Study of the turbulence and inner waves in the stratosphere based on the observations of stellar scintillations from space: A model of scintillation spectra

Abstract

Stellar scintillations observed from space through the atmosphere show that density inhomogeneities in the stratosphere are stretched along the Earth's surface. This is true for vertical scales above dozens of metres. The observations reveal the existence of locally isotropic small-scale structure with fluctuation sizes up to fractions of a metre. The subject of this paper is to find out how the rotation of inhomogeneities with respect to the passing ray affects scintillations.
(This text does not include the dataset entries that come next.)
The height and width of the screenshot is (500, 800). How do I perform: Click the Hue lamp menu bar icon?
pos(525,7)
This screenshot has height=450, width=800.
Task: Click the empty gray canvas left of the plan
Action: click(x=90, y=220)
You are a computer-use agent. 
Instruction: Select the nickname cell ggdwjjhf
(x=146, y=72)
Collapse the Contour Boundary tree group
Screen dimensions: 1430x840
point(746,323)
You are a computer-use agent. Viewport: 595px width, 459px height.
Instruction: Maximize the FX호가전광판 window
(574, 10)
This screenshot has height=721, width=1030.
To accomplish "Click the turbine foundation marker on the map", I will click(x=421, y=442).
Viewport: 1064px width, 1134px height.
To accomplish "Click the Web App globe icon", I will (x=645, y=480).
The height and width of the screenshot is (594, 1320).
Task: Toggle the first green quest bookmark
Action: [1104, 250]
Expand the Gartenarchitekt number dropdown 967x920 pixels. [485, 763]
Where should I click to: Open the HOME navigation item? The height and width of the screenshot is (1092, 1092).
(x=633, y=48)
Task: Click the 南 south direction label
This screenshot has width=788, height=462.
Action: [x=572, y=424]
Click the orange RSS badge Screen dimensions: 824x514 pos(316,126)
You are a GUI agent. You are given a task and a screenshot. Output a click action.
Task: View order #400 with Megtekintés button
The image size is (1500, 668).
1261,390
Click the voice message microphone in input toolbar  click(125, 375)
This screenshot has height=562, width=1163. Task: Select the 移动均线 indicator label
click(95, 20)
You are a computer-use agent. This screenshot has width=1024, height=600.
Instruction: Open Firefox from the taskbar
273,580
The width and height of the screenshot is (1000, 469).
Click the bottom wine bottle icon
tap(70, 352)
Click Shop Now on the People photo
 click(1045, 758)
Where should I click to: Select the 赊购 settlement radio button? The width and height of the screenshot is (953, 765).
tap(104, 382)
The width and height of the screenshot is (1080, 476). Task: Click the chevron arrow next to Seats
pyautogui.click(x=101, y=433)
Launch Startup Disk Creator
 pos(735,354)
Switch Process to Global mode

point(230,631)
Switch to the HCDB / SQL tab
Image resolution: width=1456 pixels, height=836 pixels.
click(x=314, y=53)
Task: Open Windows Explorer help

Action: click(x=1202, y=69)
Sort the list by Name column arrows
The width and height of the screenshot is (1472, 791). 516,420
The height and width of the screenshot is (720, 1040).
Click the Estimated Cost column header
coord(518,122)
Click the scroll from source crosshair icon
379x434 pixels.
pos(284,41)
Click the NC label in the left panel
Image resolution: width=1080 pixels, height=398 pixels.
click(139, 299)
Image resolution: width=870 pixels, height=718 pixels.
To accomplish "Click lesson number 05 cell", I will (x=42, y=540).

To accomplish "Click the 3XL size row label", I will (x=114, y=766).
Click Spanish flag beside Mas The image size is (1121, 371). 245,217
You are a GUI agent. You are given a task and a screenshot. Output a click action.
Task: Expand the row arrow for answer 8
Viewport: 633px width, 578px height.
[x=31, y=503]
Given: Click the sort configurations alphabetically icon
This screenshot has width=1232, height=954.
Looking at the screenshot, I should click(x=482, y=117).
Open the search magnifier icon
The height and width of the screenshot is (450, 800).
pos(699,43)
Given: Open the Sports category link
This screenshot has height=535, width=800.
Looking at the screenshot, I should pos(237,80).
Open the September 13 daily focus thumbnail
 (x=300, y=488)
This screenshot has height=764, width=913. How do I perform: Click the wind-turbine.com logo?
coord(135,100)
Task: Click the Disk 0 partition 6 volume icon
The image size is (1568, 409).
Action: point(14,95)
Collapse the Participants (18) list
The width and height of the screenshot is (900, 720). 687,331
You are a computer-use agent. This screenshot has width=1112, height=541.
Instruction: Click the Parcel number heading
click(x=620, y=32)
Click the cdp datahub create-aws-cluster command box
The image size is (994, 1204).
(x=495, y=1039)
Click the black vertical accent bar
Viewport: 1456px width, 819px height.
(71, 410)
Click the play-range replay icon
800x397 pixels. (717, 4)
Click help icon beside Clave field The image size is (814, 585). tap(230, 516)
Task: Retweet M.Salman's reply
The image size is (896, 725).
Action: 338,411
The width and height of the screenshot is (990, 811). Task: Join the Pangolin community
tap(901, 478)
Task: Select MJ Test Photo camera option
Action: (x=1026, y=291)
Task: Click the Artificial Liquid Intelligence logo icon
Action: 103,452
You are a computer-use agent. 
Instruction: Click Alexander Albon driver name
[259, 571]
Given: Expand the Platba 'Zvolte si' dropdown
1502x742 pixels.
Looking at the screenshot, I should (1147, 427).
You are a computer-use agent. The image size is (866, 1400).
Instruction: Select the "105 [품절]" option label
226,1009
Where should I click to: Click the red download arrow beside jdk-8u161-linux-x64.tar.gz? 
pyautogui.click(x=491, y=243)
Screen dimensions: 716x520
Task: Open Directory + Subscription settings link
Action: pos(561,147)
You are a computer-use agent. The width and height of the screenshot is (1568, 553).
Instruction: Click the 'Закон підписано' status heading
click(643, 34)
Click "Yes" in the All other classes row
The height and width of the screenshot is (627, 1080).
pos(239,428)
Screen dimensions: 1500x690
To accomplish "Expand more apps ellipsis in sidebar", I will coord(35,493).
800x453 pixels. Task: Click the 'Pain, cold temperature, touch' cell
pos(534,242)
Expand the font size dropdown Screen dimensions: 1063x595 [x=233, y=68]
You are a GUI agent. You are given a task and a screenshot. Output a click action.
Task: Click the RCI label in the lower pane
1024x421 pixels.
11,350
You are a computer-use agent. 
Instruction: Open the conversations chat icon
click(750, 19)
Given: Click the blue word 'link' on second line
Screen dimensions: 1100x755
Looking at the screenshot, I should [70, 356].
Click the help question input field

Another subject of this study is chromatic aberration in the atmosphere which distorts the scintillation spectra. Numerical modelling within the weak-fluctuation approximation showed that the characteristic value of the anisotropy parameter is equal to the square root of the Earth's radius divided by the atmospheric scale. After the anisotropy exceeds this value, the growth of scintillation variance quickly becomes saturated. Chromatic aberration suppresses the high-frequency branch of the scintillation spectrum. However, information on the structure of isotropic fluctuations with scales up to the Fresnel radius is retained in scintillation spectra for oblique occultations. The model of composing blocks is suggested to develop the approximation for a three-dimensional fluctuation spectrum in the stratosphere. Parameters of these blocks can be determined from the set of measured scintillation spectra.